L’Ace bis, per essere davvero spendibile, dovrebbe essere concessa già a valere dal versamento del saldo 2019 e acconto 2020 (giugno 2020) disponendo un certo rinvio dello stesso.
Evidenti ne sarebbero i benefici: minore esposizione debitoria, maggiore robustezza patrimoniale, appetibilità per il mondo oggi assai liquido del private equity. E anche minore pressione sul sistema bancario e conseguente maggiore disponibilità di liquidità da parte dello stesso per situazioni più emergenziali.
I benefici dell’Ace bis (riservati alle imprese) potrebbero essere affiancati da interventi a favore di investitori persone fisiche con un adattamento della cosiddetta participation exemption (Pex). Potrebbero, cioè, crearsi azioni (i) di nuova emissione, (ii) riservate – cioè con esclusione del diritto di prelazione – (iii) con limitazioni nei diritti gestori e con privilegi in quelli economici, (iv) che godano dell’esenzione dalla tassazione tanto dei dividendi percepiti che dei capital gain realizzati; (v) con l’impegno a mantenerne il possesso per un congruo periodo di tempo (almeno tre anni).
Aiuto di stato da concordare con la Ue
Le azioni che danno diritto al trattamento privilegiato in questione dovrebbero essere emesse da società con sede e attività operative in territorio Italiano. Ovvio che il loro varo costituisce un aiuto di stato e dovrà essere concordato con Bruxelles: ma se non si possono creare i “corona bond” perché non consentirci di creare almeno le “corona share”?

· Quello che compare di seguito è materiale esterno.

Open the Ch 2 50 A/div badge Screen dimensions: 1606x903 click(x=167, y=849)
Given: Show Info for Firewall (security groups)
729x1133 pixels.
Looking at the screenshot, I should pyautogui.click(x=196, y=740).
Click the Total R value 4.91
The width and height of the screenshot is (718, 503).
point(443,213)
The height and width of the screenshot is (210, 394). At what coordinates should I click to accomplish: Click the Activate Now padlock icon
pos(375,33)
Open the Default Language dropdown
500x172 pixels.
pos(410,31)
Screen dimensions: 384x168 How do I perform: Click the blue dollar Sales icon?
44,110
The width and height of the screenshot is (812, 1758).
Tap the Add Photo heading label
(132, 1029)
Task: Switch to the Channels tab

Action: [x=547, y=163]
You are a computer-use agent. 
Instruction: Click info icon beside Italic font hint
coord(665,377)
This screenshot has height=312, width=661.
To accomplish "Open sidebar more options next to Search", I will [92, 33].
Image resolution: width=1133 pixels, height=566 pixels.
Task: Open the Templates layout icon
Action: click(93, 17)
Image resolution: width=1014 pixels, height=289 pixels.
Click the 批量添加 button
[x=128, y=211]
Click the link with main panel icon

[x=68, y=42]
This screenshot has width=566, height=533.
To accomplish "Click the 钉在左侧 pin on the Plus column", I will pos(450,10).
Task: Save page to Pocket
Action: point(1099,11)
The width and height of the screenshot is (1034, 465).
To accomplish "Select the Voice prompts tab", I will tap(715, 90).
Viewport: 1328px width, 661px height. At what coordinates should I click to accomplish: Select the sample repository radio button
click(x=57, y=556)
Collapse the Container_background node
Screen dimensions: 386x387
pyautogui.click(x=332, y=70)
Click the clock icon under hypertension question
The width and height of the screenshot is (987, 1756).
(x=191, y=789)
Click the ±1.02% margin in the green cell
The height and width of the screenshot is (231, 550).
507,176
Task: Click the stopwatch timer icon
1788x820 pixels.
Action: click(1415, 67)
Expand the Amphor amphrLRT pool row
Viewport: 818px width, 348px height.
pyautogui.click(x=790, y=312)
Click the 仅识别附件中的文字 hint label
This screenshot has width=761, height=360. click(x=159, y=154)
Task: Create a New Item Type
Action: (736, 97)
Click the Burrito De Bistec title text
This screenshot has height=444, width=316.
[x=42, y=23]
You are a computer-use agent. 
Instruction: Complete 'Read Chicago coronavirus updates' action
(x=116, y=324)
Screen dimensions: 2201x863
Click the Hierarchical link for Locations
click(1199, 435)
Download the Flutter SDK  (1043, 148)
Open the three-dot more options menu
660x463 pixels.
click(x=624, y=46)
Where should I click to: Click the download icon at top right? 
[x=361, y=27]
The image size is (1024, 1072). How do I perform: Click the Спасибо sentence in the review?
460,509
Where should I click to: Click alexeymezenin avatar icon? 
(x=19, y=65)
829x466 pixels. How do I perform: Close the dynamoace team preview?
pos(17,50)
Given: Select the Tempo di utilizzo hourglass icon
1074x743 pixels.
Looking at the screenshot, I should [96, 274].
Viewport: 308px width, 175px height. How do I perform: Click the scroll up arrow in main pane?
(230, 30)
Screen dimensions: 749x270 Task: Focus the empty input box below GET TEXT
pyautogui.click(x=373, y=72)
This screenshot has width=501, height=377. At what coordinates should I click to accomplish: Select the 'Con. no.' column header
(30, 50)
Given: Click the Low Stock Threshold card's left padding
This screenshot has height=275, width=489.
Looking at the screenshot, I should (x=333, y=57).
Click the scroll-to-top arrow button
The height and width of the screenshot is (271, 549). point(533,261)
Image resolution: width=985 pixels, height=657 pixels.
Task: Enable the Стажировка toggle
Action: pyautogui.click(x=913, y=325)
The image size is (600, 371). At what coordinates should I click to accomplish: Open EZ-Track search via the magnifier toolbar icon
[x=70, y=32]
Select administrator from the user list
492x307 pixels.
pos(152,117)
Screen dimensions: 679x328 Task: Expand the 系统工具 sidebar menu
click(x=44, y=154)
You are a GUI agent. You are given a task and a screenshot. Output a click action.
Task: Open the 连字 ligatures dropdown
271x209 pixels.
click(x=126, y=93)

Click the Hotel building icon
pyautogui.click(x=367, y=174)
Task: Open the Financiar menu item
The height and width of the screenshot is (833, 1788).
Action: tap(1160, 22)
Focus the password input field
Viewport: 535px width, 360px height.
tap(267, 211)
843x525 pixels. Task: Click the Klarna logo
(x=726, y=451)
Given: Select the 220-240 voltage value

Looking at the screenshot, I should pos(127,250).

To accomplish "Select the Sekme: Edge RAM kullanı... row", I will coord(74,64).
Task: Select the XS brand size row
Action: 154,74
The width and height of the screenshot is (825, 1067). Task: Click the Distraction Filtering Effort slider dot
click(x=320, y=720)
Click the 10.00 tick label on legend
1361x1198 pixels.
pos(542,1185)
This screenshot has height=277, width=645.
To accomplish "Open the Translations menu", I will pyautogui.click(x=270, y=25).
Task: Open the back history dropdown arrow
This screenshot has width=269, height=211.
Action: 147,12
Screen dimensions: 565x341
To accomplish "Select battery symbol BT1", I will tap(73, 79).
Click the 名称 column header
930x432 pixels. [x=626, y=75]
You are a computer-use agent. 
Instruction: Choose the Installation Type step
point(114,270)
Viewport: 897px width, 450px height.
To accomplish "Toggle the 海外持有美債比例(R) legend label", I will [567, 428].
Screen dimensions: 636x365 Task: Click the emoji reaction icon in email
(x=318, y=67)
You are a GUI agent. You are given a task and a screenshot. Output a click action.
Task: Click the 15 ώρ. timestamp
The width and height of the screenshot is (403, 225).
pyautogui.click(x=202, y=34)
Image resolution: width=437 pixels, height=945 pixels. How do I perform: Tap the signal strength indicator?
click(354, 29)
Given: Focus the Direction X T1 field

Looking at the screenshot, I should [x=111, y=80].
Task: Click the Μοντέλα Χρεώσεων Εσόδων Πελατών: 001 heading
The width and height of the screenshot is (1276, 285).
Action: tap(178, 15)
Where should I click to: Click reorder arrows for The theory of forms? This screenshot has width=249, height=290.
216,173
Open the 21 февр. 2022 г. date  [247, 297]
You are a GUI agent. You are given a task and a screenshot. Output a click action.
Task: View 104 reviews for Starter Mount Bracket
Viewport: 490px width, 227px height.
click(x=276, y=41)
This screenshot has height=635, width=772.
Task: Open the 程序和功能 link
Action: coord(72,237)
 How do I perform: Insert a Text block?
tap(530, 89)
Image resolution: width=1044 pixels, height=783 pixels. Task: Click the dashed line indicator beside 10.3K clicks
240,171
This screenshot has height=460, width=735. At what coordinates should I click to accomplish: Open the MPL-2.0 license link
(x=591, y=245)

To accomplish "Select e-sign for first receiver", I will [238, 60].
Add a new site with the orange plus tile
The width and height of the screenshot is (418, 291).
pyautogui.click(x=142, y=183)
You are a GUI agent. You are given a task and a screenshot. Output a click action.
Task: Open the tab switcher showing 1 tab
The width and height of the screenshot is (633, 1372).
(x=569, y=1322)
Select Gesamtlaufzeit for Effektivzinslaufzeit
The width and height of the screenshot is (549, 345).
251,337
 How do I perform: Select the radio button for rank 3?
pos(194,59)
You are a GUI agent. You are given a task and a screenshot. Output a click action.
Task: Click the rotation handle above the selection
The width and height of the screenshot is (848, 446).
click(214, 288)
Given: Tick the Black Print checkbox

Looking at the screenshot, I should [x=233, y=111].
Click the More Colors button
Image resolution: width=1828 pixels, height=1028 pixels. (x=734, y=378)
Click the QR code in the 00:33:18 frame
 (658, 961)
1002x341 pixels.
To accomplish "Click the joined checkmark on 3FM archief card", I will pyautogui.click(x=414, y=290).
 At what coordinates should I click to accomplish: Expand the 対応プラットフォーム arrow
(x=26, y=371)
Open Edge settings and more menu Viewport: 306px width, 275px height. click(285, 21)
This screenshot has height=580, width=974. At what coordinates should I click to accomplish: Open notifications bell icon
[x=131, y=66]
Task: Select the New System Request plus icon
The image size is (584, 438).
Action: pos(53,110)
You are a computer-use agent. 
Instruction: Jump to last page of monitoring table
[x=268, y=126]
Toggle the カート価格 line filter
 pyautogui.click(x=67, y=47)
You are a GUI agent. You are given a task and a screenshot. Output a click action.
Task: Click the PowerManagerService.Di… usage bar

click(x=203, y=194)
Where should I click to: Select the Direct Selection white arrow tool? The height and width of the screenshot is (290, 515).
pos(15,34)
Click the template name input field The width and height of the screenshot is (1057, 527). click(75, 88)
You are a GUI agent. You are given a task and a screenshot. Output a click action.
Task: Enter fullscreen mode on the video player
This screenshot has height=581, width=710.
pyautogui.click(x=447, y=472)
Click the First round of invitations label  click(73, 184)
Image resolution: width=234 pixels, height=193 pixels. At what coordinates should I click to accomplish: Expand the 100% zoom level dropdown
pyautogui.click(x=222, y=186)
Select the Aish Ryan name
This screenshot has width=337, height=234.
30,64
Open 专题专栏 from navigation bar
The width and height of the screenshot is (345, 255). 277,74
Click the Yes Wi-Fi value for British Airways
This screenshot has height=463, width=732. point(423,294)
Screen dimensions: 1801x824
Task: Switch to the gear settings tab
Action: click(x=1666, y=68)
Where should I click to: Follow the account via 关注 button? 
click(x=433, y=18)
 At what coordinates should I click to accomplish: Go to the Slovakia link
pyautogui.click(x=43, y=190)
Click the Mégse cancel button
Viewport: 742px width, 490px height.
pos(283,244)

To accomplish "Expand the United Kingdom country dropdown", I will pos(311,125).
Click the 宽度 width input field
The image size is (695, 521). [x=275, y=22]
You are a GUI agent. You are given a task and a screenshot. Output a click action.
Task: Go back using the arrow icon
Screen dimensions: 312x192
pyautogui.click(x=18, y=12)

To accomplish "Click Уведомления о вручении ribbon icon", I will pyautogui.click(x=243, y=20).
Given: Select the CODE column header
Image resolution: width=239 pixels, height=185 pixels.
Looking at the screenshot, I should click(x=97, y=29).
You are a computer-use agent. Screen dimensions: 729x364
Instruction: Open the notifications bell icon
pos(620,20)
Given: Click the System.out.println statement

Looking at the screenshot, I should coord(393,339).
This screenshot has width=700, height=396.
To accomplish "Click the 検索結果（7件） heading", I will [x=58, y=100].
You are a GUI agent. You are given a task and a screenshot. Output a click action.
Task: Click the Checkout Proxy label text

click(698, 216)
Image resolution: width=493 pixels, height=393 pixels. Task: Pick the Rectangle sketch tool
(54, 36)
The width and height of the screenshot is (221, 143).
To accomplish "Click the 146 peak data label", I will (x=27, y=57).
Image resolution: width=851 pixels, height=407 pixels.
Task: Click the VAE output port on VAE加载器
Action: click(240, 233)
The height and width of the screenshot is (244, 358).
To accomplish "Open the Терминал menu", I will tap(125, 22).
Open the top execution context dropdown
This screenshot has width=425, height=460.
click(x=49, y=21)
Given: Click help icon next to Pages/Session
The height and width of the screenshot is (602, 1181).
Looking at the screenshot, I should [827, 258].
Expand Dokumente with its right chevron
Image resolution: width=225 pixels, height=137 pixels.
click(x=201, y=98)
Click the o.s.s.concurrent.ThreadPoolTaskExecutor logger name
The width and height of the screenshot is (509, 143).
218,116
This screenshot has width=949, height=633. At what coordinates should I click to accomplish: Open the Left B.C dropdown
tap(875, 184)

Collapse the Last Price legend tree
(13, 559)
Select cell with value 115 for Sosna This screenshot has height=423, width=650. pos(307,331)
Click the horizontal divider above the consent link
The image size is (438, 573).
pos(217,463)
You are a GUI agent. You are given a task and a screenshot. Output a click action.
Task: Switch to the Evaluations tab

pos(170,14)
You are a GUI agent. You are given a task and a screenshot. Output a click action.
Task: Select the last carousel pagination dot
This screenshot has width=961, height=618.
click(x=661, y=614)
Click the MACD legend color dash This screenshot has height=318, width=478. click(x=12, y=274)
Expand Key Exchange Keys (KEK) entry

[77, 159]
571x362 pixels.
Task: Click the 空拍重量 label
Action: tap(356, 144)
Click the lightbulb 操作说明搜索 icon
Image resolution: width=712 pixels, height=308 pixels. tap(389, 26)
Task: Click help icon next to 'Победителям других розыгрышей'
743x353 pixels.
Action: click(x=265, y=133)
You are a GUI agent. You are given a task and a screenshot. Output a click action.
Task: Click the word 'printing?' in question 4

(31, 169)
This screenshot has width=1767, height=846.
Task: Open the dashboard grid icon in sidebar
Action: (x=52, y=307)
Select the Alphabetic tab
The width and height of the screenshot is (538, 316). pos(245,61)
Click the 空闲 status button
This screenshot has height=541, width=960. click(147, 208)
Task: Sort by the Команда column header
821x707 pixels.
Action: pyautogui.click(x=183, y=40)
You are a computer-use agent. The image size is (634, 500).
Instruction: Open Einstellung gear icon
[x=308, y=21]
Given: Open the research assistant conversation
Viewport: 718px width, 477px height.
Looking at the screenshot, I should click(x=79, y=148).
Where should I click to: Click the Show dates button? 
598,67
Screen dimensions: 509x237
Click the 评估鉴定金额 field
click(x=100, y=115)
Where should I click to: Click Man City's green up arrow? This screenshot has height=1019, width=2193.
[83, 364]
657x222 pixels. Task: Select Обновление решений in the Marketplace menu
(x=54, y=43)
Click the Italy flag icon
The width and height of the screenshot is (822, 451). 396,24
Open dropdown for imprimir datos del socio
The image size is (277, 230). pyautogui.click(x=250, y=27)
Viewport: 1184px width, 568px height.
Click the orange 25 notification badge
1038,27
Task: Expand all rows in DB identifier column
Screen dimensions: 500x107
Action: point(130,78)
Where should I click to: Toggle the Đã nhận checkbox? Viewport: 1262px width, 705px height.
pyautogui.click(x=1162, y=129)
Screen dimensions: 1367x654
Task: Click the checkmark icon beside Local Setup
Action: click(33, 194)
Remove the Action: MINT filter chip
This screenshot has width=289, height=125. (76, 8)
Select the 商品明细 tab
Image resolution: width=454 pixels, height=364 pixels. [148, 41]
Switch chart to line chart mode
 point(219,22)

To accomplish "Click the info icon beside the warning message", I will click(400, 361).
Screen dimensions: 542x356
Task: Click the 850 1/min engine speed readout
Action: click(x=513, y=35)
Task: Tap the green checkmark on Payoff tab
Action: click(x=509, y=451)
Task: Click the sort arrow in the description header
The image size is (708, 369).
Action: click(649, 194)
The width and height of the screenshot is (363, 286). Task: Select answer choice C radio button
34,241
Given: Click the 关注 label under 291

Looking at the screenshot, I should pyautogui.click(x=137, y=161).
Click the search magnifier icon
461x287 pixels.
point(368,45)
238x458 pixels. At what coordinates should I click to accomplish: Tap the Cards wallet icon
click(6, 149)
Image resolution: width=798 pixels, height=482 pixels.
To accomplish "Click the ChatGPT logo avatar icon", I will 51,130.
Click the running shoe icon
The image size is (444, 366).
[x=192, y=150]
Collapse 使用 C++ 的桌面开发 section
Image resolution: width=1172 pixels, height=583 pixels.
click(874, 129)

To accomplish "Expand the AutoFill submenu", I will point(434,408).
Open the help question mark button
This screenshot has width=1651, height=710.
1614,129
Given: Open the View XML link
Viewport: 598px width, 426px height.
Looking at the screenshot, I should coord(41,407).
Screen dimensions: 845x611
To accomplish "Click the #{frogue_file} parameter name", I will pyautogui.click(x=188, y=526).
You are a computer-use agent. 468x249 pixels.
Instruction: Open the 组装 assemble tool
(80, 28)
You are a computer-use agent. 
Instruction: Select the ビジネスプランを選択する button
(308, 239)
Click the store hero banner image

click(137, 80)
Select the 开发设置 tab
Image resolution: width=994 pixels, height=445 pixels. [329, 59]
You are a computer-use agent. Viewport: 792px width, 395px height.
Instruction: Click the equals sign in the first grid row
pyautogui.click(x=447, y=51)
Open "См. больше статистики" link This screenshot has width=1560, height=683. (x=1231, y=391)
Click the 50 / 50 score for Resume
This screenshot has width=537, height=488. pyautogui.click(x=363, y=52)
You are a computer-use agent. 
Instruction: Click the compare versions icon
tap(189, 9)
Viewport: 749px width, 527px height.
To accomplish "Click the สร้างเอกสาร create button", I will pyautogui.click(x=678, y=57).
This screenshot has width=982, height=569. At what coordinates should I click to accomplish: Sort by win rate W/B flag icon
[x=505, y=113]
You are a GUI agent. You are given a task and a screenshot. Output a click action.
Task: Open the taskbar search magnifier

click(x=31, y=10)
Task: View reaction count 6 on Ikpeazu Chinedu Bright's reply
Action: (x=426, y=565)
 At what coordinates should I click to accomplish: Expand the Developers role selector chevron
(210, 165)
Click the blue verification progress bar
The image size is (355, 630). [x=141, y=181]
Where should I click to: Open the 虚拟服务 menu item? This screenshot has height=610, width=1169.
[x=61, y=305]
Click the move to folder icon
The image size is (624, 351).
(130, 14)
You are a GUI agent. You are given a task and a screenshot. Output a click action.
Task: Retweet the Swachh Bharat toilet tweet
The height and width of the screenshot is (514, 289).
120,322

Le azioni in questione dovrebbero essere sottoscritte esclusivamente da persone fisiche ovvero da fondi creati e riservati ad hoc. Nel primo caso – “fai da te” – i tempi potrebbero essere particolarmente contenuti. Incerto il relativo successo: ma potrebbe essere interessante non solo per i piccoli proprietari ma anche per manager e dipendenti. Più facile la seconda alternativa. Con tempi, però, inevitabilmente più lunghi.